(Pixel coordinate grounding data)
*** Block opens ***
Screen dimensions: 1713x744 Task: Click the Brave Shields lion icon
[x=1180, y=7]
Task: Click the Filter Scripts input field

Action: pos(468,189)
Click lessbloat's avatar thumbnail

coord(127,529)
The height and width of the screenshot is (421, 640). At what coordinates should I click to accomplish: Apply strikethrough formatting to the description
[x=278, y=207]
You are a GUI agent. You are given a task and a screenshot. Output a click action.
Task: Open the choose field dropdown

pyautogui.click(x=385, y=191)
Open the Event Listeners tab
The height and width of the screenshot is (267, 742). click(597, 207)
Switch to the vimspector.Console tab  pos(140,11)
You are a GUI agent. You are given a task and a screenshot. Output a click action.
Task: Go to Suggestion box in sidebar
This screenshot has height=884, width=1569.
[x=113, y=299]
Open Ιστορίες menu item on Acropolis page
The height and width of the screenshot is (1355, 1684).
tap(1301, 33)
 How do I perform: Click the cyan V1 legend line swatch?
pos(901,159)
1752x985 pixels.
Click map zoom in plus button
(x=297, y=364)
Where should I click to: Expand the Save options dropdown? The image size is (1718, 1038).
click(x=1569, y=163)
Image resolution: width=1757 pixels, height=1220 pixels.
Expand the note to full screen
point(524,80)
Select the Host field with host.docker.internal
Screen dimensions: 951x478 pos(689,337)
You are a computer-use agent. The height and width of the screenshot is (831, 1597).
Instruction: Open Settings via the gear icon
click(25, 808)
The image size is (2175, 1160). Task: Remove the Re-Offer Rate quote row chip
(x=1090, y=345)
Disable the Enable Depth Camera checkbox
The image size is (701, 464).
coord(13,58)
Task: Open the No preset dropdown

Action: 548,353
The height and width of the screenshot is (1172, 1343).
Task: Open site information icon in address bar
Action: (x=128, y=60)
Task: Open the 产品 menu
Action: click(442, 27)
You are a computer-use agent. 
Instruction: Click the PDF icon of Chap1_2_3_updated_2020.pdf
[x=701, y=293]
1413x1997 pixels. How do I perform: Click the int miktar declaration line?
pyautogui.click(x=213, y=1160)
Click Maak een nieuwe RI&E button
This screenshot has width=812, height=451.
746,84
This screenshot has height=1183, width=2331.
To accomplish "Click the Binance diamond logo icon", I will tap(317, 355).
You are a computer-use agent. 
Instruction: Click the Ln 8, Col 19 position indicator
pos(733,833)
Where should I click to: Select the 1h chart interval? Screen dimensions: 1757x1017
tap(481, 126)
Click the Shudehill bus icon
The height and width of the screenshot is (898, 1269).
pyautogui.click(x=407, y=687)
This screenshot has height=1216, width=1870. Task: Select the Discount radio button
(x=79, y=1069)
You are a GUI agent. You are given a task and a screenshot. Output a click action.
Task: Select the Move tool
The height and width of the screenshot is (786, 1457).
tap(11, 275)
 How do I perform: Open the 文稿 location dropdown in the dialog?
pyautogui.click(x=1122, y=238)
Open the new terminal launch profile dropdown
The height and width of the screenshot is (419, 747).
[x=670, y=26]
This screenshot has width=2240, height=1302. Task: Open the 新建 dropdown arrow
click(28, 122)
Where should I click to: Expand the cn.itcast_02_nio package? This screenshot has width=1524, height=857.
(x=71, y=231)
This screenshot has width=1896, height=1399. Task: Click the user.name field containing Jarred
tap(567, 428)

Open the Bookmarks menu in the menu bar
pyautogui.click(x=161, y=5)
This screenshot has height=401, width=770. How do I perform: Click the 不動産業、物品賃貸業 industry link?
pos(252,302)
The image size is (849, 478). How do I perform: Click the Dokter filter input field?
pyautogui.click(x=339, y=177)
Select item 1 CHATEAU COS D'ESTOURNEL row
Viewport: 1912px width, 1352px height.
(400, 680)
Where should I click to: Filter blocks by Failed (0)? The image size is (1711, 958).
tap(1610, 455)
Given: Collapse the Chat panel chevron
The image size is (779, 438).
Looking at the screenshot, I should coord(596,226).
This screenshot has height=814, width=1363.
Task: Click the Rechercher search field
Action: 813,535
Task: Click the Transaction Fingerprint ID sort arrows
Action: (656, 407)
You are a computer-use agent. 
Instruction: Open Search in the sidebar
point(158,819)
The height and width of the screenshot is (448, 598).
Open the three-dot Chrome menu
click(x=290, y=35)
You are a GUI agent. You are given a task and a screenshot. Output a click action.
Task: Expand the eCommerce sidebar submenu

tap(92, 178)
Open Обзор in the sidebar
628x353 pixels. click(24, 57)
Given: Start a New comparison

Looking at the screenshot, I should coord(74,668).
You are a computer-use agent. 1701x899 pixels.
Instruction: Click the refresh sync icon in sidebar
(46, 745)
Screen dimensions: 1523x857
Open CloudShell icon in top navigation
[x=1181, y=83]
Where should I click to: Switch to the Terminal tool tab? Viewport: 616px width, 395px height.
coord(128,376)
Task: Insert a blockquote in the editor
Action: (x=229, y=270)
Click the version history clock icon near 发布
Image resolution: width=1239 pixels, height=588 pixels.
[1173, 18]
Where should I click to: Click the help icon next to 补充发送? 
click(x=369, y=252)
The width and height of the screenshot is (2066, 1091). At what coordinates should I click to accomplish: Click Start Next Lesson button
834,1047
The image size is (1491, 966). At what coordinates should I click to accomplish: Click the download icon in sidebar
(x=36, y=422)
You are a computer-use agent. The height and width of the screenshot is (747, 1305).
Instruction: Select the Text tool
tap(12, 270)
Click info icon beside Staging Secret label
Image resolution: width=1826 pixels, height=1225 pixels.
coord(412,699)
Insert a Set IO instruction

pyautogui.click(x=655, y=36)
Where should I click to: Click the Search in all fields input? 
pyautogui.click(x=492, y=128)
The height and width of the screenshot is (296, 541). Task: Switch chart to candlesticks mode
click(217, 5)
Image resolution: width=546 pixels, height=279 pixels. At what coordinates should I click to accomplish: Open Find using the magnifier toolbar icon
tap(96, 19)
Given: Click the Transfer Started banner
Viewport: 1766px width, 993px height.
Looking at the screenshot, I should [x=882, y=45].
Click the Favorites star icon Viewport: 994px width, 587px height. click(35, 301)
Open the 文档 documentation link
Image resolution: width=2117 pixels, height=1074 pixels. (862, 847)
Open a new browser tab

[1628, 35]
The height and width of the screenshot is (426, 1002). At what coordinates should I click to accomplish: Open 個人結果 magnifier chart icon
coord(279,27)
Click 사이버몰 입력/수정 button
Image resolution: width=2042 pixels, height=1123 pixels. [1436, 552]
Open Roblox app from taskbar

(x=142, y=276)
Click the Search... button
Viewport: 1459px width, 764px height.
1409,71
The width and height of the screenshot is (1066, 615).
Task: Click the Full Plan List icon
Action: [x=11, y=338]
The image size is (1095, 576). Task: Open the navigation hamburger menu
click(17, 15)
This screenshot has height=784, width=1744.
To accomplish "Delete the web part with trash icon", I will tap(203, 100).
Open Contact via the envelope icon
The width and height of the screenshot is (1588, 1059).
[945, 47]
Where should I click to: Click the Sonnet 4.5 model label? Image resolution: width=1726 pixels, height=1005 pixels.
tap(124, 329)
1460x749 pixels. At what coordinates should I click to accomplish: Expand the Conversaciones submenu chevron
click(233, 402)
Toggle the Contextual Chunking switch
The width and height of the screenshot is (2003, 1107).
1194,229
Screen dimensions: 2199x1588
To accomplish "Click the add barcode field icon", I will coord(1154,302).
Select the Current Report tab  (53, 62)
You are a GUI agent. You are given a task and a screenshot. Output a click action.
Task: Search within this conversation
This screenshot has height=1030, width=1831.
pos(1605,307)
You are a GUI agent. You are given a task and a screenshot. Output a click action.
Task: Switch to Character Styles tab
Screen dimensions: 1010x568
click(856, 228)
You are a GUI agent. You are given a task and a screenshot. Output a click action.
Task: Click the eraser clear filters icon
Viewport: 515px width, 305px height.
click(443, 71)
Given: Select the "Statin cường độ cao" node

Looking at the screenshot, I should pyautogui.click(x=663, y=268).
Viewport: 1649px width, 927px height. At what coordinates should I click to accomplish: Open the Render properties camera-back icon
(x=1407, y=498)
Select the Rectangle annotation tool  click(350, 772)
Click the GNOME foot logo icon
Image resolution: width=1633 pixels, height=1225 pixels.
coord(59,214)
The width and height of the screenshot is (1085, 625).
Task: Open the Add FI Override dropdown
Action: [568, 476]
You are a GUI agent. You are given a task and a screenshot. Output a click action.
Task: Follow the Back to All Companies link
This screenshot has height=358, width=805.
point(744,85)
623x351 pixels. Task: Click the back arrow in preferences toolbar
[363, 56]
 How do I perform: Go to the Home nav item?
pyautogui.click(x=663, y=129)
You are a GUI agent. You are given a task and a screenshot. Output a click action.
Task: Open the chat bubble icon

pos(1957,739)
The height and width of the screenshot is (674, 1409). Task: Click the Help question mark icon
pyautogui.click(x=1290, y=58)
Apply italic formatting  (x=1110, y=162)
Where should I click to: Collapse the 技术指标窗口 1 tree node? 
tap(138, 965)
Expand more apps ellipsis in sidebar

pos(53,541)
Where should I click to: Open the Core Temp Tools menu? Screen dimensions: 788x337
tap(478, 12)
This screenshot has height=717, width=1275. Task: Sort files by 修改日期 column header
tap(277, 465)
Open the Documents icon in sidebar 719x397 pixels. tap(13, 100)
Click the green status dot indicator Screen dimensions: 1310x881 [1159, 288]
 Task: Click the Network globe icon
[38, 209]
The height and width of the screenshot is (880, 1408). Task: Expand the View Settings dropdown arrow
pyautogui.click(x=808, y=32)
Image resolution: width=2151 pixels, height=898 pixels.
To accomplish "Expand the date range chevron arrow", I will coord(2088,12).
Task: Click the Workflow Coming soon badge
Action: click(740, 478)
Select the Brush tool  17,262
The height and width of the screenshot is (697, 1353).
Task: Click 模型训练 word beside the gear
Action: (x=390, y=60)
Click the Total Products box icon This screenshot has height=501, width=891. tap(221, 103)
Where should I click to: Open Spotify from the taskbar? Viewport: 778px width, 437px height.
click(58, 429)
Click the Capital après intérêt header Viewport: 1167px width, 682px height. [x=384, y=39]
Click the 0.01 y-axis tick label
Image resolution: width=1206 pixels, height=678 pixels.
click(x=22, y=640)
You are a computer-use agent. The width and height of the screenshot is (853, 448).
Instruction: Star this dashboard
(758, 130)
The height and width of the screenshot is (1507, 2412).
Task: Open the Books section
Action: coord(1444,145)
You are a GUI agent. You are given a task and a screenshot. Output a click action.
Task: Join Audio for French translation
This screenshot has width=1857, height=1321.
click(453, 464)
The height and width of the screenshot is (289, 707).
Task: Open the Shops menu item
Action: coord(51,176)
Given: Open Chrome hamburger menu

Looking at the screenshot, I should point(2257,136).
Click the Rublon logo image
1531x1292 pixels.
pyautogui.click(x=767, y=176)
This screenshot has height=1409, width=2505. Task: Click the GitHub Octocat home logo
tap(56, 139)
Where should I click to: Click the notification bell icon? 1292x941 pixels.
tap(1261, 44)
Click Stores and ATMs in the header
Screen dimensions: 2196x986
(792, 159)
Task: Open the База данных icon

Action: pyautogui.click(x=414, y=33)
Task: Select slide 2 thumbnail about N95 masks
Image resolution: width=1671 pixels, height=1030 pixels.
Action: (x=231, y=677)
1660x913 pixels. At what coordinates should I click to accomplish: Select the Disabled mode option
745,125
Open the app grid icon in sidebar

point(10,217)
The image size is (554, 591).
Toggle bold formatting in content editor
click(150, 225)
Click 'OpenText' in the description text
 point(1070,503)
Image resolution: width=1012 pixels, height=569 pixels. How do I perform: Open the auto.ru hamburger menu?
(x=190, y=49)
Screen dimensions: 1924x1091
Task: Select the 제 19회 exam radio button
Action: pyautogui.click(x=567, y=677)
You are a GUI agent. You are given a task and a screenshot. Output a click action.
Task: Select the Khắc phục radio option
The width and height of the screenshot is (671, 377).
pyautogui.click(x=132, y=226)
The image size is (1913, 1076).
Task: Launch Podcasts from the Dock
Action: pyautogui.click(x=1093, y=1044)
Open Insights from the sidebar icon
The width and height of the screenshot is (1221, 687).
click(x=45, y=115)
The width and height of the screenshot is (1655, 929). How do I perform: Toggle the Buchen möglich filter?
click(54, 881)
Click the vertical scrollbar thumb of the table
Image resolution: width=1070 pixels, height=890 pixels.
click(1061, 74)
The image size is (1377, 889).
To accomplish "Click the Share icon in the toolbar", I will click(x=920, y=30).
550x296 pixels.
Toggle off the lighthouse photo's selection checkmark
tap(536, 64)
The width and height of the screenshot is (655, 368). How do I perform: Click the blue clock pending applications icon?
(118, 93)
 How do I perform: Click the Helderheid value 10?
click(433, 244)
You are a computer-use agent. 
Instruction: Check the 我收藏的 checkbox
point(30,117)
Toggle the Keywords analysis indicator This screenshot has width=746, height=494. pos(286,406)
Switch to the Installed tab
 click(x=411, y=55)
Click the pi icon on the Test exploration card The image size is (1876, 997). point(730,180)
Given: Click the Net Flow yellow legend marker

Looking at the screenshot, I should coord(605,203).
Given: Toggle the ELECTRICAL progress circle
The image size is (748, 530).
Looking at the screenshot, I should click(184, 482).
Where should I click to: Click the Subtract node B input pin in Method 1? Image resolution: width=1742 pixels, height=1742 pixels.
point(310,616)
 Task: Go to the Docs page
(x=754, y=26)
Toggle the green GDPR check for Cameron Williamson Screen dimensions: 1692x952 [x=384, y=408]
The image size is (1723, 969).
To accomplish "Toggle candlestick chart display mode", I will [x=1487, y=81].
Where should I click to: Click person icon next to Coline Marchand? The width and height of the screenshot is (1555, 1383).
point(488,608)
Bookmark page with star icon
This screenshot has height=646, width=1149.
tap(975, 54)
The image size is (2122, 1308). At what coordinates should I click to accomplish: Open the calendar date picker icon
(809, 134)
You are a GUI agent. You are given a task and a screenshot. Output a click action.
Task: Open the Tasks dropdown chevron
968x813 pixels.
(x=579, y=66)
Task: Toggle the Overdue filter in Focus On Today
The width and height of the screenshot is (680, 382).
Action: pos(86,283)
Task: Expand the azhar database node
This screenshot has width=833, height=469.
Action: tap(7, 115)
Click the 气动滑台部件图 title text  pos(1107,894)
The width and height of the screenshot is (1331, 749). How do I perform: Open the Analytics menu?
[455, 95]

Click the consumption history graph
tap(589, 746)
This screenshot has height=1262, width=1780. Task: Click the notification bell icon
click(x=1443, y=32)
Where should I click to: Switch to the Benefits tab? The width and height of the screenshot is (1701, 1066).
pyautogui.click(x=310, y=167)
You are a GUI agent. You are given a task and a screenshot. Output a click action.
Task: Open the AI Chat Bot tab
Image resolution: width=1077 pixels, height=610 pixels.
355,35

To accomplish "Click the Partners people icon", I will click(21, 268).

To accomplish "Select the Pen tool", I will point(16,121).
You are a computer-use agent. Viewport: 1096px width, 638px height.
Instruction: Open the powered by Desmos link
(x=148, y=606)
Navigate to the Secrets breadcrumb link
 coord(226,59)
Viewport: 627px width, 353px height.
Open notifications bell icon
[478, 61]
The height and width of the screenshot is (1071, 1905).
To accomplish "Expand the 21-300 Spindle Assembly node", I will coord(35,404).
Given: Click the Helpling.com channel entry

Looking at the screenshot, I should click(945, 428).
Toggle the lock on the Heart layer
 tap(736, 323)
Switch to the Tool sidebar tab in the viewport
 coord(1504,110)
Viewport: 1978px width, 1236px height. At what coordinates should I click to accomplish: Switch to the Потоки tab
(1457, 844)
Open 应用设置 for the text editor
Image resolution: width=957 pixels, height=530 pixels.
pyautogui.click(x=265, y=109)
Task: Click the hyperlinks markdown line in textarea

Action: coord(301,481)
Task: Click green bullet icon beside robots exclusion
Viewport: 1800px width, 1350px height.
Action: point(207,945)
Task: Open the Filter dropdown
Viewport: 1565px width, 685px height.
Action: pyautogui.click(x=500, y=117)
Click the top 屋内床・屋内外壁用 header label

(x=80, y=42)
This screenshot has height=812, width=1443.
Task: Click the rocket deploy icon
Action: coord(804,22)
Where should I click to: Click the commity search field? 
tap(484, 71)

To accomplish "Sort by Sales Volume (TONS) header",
*** Block closes ***
### WORK ITEM
Filter the entries down to the lines with the word "green" in them.

### EXERCISE ANSWER
Click the green status dot indicator Screen dimensions: 1310x881 [1159, 288]
Toggle the green GDPR check for Cameron Williamson Screen dimensions: 1692x952 [x=384, y=408]
Task: Click green bullet icon beside robots exclusion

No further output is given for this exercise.